En réponse à la question d’un étudiant, il a affirmé s’être engagé à ce
que « tous les documents produits par administration française pendant
le régime de Sankara et après son assassinat soient déclassifiés pour
être consultés en réponse aux demandes de la justice burkinabè. (…) Ce
qui veut dire que tous les documents que la justice voudra consulter
(…) seront ouverts et transmis. »
Interrogée par Jeune Afrique, Mariam Sankara, la veuve du président
burkinabè dont l’assassinat en 1987 n’a toujours pas été élucidé, a dit
sa satisfaction à cette annonce. « Nous souhaitions la
déclassification de ces archives depuis longtemps. C’est donc une bonne
chose, mais nous attendons maintenant de connaitre le contenu de ces
documents et de voir quelle sera la suite de la procédure », a-t-elle
déclaré.
• Défense de l’intervention française dans le Sahel
Vous ne leur devez qu’une chose aux soldats français : les applaudir !
Confrontée à des problèmes de financement, la force militaire du G5
Sahel, qui doit compléter la Mission de l’ONU au Mali
(Minusma) ainsi que l’opération Barkhane, stagne et tarde à se mettre
en place. « Nous devons accélérer le travail de coopération avec le G5
Sahel, a affirmé le chef d’État français. Les premières expériences ont
été faites avec succès. Je veux que nous puissions désormais conduire
les premières victoires pour terrasser les terroristes. Ce sont des
organisations régionales plus fortes qui ont vocation à prendre le
relais contre le fardeau du terrorisme. Il faut renforcer les forces
régionales crédibles et réactives. C’est le sens de l’histoire »

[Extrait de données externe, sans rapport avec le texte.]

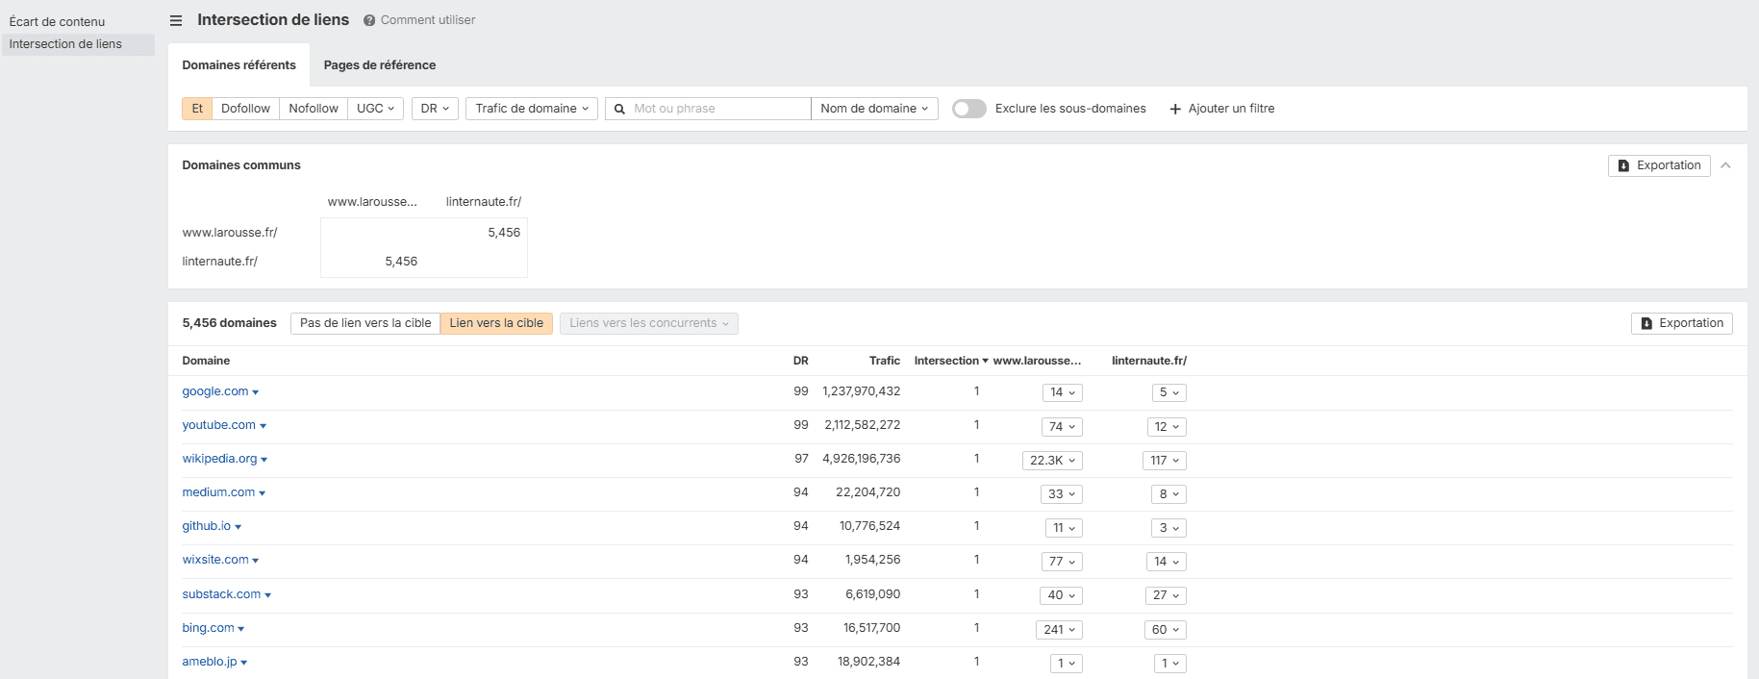This screenshot has width=1759, height=679.
Task: Select the Nofollow filter option
Action: [x=314, y=109]

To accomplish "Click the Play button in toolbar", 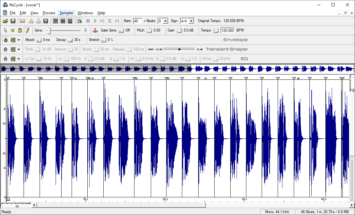I will (95, 21).
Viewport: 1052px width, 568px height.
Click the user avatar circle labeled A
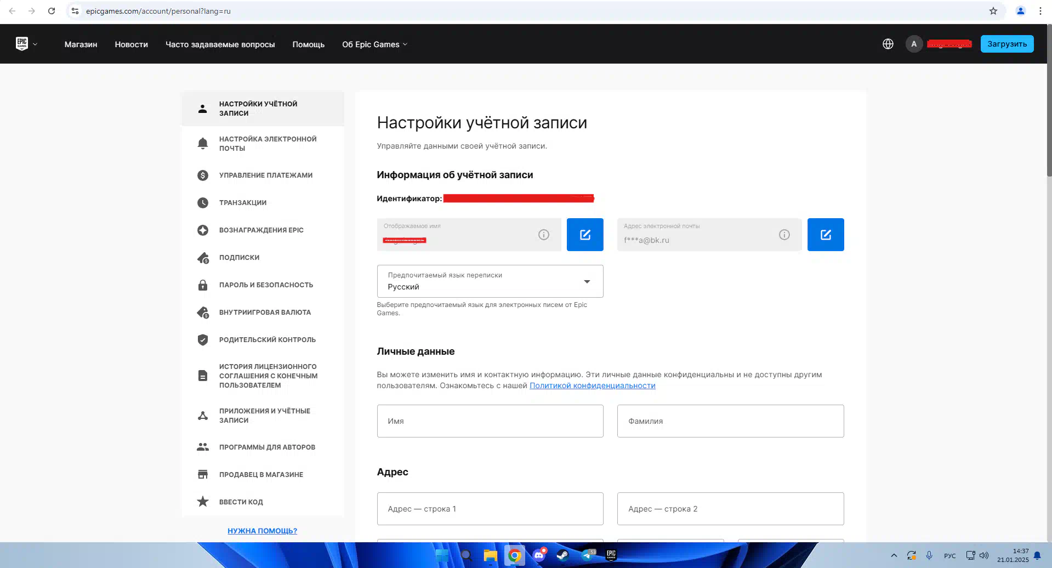913,44
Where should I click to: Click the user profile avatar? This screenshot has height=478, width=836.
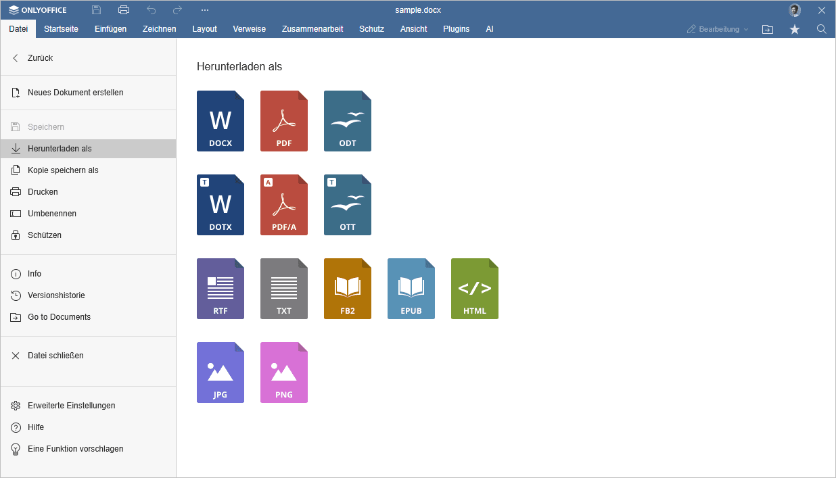tap(795, 10)
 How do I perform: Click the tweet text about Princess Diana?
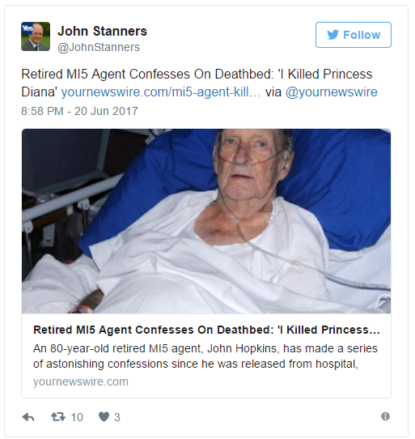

Le budget de fonctionnement de la force G5 Sahel – estimé à 423
millions d’euros – est pour l’instant loin d’être bouclé, malgré
la promesse des États-Unis de contribuer d’avantage.
Emmanuel Macron a également profité de son intervention pour saluer le
bilan de son prédécesseur en matière de lutte contre le terrorisme. «
La France a été à vos côtés et je salue la décision de François
Hollande d’intervenir au Mali. C’était la bonne décision. La France a
été aux côtés de l’Afrique comme l’Afrique a été aux côtés de la France
», a-t-il affirmé, rappelant au passage que la France, comme le Burkina
Faso, « ont été meurtris par le terrorisme islamiste ».

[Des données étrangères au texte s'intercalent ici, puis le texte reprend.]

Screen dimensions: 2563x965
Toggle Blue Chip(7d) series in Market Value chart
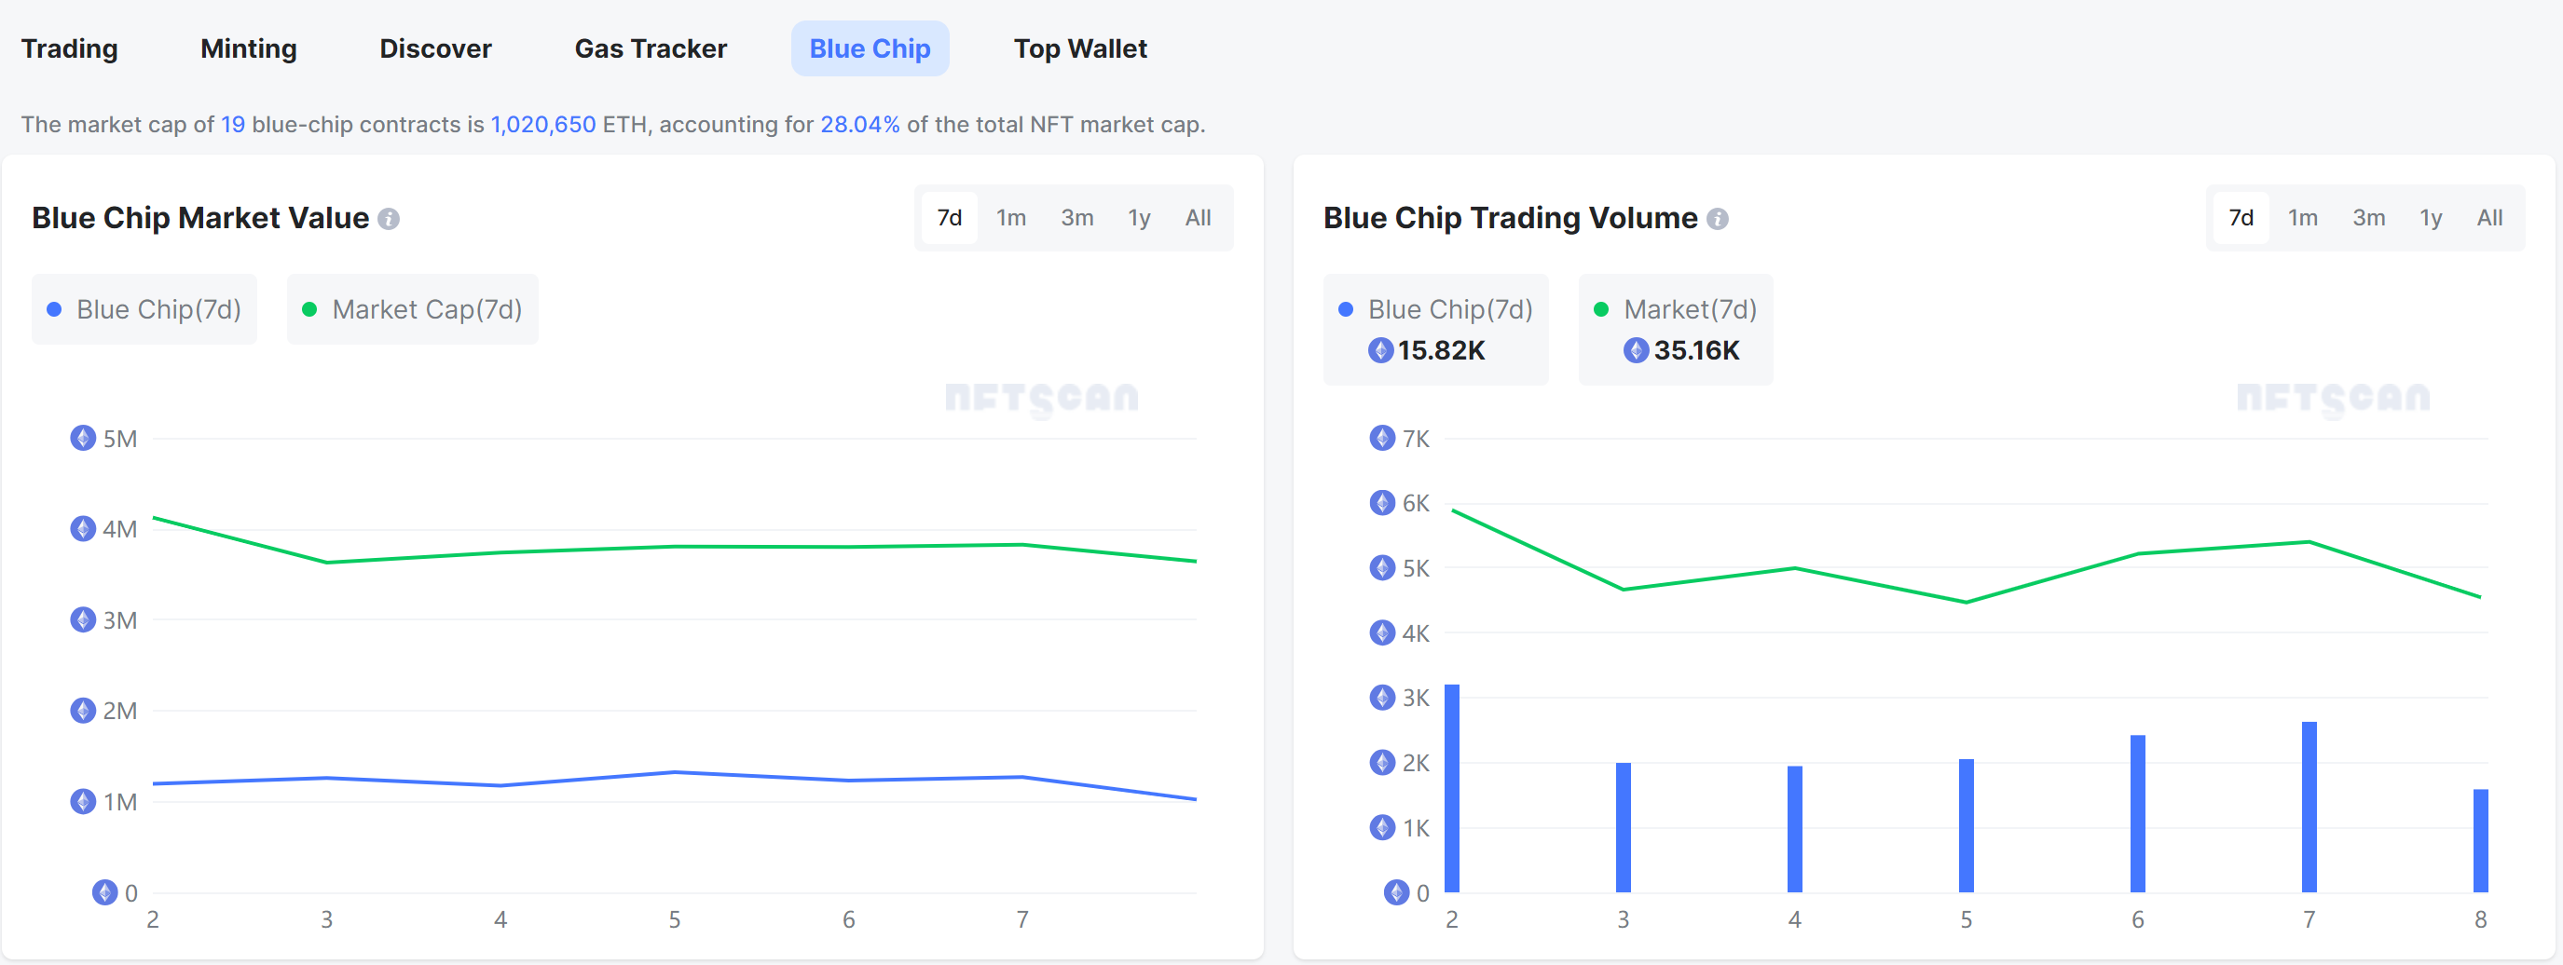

Un sujet qui a aussi valu à l’un des étudiants, qui
l’interrogeait sur le déséquilibre entre le nombre de visas
étudiants et le nombre de soldats français présents au Sahel, une
réponse cinglante : « Vous ne leur devez qu’une chose aux
soldats français : les applaudir ! », a lancé le président français,
visiblement agacé par la question.
• Crise migratoire : « Une crime contre l’humanité »
Qui sont les trafiquants ? Ce sont les Africains mon ami ! Et nous les combattons avec vigueur !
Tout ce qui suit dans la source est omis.